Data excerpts
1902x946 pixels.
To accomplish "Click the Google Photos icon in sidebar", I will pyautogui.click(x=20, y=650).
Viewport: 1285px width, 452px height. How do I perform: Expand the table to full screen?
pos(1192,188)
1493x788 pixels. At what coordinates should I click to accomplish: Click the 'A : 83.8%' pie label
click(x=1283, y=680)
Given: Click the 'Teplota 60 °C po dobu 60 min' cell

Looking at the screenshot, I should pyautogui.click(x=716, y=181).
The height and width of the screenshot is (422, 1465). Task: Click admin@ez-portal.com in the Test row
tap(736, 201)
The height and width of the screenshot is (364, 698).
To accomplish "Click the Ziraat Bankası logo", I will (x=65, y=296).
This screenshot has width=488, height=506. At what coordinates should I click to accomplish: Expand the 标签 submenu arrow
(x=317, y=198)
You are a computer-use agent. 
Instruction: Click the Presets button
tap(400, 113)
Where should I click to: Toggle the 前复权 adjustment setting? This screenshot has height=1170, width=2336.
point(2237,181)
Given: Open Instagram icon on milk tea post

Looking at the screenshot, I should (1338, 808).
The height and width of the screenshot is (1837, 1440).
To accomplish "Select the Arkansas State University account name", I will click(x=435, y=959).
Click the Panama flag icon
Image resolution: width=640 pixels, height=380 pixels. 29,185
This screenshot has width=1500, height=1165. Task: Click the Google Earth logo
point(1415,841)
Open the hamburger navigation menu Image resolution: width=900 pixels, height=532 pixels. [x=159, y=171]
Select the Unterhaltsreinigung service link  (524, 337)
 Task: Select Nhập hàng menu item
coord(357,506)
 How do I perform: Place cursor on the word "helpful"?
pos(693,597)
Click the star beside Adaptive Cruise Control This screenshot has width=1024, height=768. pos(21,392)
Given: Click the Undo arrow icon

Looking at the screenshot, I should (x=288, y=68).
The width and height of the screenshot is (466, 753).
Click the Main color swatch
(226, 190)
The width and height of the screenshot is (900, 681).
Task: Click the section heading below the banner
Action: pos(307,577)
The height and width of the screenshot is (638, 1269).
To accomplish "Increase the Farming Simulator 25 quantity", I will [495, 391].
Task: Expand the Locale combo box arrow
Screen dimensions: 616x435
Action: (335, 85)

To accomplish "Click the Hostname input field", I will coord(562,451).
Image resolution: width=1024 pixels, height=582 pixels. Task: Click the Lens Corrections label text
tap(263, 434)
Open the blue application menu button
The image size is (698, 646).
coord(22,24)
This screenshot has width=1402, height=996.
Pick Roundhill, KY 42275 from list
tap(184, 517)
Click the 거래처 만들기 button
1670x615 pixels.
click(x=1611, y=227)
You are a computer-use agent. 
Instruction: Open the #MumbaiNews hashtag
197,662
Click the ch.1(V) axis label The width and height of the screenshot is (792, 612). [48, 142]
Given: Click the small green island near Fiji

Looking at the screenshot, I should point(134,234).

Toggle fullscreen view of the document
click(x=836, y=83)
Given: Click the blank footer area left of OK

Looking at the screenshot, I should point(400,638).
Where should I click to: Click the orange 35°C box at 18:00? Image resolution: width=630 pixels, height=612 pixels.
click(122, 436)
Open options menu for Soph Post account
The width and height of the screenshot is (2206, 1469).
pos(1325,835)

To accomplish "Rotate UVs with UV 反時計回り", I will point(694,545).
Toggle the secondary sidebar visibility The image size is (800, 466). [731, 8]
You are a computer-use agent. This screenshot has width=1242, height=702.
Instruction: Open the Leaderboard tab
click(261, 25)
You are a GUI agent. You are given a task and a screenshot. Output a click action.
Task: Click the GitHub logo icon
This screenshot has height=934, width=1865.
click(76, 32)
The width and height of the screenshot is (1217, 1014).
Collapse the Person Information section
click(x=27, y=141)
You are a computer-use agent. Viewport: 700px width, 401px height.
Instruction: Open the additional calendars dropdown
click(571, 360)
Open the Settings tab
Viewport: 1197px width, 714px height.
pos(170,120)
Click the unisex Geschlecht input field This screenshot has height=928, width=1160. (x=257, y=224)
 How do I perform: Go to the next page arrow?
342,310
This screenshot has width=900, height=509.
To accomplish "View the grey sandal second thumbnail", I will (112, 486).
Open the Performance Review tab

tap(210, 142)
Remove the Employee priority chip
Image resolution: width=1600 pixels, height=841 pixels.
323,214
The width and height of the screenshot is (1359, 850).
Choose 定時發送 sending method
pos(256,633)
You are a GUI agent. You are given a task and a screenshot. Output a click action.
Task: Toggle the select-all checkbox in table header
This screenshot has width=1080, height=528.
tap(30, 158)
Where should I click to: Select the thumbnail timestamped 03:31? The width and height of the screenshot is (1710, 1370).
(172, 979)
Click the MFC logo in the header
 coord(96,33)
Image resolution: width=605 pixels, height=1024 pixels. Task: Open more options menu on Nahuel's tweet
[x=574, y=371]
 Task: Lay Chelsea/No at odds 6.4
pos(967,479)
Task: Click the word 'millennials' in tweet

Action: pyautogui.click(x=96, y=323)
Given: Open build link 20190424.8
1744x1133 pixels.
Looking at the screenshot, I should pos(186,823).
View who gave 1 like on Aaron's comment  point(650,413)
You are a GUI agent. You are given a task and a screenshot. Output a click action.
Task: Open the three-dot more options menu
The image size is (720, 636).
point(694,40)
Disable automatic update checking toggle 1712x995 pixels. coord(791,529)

> **What you should do**
Report every line in the data that holds "input", copying each one.

> **Answer to this task**
To accomplish "Click the Hostname input field", I will coord(562,451).
Click the unisex Geschlecht input field This screenshot has height=928, width=1160. (x=257, y=224)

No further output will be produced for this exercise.